Caught up in the consequences of these vast and far-reaching changes, more and more individuals of all ages and circumstances are seeking help from counselors. They are looking for assistance to help them deal with the increasingly complex and dynamic world in which they live, with situations and conditions they feel are often beyond their control. They are finding that the life roles in which they are involved (worker, learner, partner), their life settings (home, school, work), and the life events that impact them (planned and unplanned) are all intertwined and interactive. For them, the line between career and personal social issues are blurring and disappearing.

Given the complexity of the conditions and issues that clients are facing today, how can counselors help them understand and reckon with these conditions and issues? I believe that a perspective of human growth and development called “life career development” can be helpful. It can provide a way for clients and counselors to see relevant client conditions and issues in meaningful relationships. It can offer real-world language to identify, describe, and understand client issues and conditions, a language that clients can understand and can use to begin to solve their problems and reach their goals.

What is Life Career Development?

Modern theories of career development began appearing in the literature during the 1950s. At that time the occupational choice focus of the first 40 years of career development was beginning to give way to a broader, more comprehensive view of individuals and their occupational development over the life span. In the 1960s, knowledge about occupational choice as a developmental process increased dramatically. At the same time, the terms career and career development became popular, so that today many people prefer them to vocation and vocational development. This expanded view of career and career development was more useful than the earlier view of career development as occupational choice because it broke the time barrier previously restricting the vision of career development to a cross-sectional view of an individual’s life.

In the 1970s, the definitions of career and career development used by some writers became broader and more encompassing. Jones and others (1972) defined career as encompassing a variety of possible patterns of personal choice related to an individual’s total lifestyle, including occupation, education, personal and social behavior, learning how to learn, social responsibility, and leisure time activities. Gysbers and Moore (1975) proposed the concept of life career development in an effort to expand and extend career development from an occupational perspective to a life perspective in which occupation (and work) has place and meaning. They defined life career development as self-development over the life span through the integration of the roles, settings, and events of a person’s life. The word life in life career development meant that the focus was on the total person—the human career. The word career identified and related the roles in which individuals were involved (worker, learner, family, citizen), the settings where individuals found themselves (home, school, community, workplace), and the events that occurred over their lifetimes (entry job, marriage, divorce, retirement). Finally, the word development was used to indicate that individuals are always in the process of becoming. When used in sequence, the words life— career—development brought these separate meanings together, but at the same time a greater meaning emerged. Life career development described people, unique people with their own lifestyles.

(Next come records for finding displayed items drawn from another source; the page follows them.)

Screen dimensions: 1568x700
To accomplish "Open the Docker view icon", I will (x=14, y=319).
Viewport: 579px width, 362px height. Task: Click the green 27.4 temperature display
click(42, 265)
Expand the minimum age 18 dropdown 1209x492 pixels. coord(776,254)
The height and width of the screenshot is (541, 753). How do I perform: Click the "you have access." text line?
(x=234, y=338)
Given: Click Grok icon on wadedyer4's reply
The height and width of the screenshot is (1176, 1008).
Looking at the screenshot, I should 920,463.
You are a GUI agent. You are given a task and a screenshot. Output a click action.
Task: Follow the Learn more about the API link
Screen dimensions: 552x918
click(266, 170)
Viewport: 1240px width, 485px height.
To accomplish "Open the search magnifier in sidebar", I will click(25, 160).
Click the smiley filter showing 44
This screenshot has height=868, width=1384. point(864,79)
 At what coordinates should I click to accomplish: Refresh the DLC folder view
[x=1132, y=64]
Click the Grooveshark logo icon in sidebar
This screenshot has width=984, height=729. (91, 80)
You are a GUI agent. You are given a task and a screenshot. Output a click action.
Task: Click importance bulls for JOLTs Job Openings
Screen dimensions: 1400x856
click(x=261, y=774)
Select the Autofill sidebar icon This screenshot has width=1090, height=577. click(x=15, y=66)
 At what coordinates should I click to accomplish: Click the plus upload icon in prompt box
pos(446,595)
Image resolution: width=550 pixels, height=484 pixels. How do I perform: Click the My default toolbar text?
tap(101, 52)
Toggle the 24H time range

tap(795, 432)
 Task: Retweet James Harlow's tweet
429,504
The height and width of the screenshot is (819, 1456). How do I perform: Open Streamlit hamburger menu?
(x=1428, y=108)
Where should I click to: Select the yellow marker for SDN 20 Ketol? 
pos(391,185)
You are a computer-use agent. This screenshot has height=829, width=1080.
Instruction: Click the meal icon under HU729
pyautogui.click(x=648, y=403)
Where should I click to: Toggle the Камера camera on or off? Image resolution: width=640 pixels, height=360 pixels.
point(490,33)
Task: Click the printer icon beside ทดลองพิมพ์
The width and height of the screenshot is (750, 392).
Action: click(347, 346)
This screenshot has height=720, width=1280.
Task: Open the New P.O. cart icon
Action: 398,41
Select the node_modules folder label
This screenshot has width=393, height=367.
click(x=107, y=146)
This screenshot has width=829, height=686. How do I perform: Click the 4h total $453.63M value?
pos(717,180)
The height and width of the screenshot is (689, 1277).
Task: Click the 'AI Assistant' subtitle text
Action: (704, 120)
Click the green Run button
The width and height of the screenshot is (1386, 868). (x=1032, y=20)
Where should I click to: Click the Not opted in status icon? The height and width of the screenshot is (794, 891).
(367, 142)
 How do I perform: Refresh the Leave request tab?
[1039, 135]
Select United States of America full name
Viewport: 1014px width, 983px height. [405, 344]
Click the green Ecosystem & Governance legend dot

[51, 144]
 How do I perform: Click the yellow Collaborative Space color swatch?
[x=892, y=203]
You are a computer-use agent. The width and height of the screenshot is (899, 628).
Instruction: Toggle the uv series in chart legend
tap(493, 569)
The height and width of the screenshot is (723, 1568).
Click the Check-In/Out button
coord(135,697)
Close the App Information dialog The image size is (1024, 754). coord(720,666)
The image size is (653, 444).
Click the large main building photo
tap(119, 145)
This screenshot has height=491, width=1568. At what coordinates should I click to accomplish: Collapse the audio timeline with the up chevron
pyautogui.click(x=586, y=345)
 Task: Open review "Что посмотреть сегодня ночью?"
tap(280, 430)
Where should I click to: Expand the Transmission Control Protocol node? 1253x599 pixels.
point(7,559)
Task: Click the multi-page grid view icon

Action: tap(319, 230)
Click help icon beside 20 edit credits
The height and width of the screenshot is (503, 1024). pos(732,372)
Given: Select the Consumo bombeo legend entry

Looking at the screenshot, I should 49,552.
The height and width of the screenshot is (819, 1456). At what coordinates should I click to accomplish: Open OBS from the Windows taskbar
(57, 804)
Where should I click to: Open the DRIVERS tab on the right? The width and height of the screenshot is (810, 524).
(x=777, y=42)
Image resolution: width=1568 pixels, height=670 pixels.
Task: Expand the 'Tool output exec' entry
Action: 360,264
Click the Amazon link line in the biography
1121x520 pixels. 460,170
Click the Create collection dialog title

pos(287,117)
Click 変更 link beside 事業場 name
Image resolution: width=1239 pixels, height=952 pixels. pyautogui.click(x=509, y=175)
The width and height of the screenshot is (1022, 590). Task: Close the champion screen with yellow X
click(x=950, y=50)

During the 1990s, it became clear that although the basic configuration of life roles, life settings, and life events interacting and unfolding over the life span was of value, other important factors were at work that influenced the human career. McDaniels and Gysbers (1992) added the factors of gender, ethnic origin, religion, and race to the life career development perspective. These factors were added to underscore their importance in shaping human behavior and to provide individuals with greater explanatory power to understand their life career development. Later, Gysbers, Heppner, and Johnston (2003) changed the factor name of religion to spirituality and added the new factors of social class and sexual orientation.

How Can a Life Career Development Perspective be Helpful in Counseling?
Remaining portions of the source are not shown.